____ Given entries

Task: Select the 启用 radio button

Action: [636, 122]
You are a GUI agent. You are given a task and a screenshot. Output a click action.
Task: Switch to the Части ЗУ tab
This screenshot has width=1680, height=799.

________

Aim of the task: Transcribe nothing except the lines from the one with "Task: Switch to the Части ЗУ tab" through the end of the data above, each exactly as it appears.

Solved exercise:
Task: Switch to the Части ЗУ tab
This screenshot has width=1680, height=799.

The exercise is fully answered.